At the time of its formation, the Regiment was equipped with Bofors 40 mm L-60 and American made anti-aircraft guns.
- World War II
  Various sub-units of the Regiment were deployed at Chittagong, Ceylon, Bombay and Calcutta. In 1945, the Regiment was moved to Vishakapatnam for training in amphibious assaults and was issued with the new 40 mm self-propelled guns.
- Post war
  Following the war, the Regiment was moved to Coimbatore. After the partition, the Regiment was transferred to India. It was renamed the 27 Air Defence Regiment in February 1965.

- Indo-Pak War (1965)
  The Regiment was deployed for various air defence roles in the Western Sector. The gunners of the Regiment were decorated with 2 Vir Chakras, 2 Sena Medals and 5 Mention in Despatches.
- Indo-Pakistani War of 1971
  The Regiment saw action in the Western Sector with their L-70 guns and was awarded the battle honour title of ‘Amritsar Airfield’ along with 3 Vir Chakras, 1 Sena Medal and 2 Vishisht Seva Medals.
- Other Operations
- The Regiment has also participated in Operation Trident, Operation Rakshak I, Operation Rakshak II and Operation Vijay.
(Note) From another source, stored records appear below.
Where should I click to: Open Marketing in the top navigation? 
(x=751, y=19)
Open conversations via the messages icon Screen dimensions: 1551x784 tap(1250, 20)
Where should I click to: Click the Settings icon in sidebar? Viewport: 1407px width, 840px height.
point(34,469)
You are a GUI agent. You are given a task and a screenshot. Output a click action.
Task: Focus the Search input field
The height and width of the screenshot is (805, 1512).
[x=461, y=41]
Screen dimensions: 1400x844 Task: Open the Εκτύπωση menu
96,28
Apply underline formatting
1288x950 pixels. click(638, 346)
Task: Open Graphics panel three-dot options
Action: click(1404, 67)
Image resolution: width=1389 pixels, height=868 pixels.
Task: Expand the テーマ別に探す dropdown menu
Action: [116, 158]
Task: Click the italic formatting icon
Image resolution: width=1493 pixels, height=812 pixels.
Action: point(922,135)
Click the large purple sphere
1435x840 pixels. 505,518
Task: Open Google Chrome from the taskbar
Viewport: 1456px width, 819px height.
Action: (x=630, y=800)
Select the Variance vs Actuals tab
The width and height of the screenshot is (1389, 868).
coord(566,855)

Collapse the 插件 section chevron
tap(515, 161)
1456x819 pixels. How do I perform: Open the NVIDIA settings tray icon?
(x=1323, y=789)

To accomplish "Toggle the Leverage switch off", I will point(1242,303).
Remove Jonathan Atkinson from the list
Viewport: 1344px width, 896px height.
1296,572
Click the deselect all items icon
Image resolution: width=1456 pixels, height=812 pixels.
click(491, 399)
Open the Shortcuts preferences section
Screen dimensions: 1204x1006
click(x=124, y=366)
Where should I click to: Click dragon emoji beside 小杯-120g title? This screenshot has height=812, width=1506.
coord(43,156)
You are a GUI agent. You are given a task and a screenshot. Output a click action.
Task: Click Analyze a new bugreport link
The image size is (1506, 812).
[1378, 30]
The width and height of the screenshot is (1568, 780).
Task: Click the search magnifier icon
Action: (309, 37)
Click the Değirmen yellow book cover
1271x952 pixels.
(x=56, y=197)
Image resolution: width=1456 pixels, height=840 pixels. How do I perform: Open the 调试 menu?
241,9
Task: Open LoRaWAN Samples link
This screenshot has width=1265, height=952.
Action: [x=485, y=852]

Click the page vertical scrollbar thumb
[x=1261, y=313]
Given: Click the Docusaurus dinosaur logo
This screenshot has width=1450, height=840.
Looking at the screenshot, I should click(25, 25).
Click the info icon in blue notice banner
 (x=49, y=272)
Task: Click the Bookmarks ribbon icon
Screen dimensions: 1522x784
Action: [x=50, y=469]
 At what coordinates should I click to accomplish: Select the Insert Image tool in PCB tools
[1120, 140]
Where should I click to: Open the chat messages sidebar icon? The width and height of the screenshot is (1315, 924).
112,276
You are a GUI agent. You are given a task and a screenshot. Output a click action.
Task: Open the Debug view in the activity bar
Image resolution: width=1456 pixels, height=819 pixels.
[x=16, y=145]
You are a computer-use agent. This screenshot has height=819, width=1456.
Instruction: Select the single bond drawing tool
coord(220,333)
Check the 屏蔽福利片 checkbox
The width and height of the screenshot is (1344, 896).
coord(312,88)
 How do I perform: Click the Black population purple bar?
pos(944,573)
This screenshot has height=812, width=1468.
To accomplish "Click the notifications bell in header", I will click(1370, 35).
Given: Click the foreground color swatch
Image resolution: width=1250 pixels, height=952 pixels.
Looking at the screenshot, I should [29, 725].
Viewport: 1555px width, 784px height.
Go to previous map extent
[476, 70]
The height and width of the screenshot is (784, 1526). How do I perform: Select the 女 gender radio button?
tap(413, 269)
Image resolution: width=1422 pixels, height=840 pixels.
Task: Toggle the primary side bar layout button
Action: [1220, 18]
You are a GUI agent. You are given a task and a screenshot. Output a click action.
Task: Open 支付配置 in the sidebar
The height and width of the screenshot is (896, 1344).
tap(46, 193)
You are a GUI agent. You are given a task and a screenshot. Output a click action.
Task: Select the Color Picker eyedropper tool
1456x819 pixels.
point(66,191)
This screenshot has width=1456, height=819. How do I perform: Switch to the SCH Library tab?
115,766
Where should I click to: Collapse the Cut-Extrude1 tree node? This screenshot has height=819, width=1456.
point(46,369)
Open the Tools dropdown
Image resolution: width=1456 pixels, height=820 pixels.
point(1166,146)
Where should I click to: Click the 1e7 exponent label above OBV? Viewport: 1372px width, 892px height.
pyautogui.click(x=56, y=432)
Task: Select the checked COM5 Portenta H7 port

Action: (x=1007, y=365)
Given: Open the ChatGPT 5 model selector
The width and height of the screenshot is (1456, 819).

During its participation in counter-insurgency operations, it was awarded 1 Sena Medal, 1 COAS Commendation Card, 11 GOC-in-C (Northern Command) Commendation Cards and the unit appreciation ‘’Kupwara-Kargil” by the GOC-in-C (Northern Command).
- It took part in the relief and rescue operations in the 2001 Gujarat earthquake, for which the Regiment was awarded 1 COAS Commendation Card and 2 GOC-in-C (Southern Command) Commendation Cards. For its efforts in rescuing riot affected people during the 2002 Gujarat riots, the Regiments received 5 GOC-in-C (Southern Command) Commendation Cards.
- Subedar Dileep S was awarded COAS Commendation Card in August 2025.
- Captain Himanshu Singh Chouhan and Subedar Muninder Singh were conferred with GOC-in-C South Western Command Commendation Cards on Army Day 2026 for their contributions during Operation Sindoor.

== Achievements ==
- The Regiment was awarded the Director General Army Air Defence's (DGAAD) unit appreciation award in 2005 and 2015.
- The Regiment participated with its Akash surface-to-air missiles in the Republic Day parades of 2016, 2017, 2018, 2023 and 2026.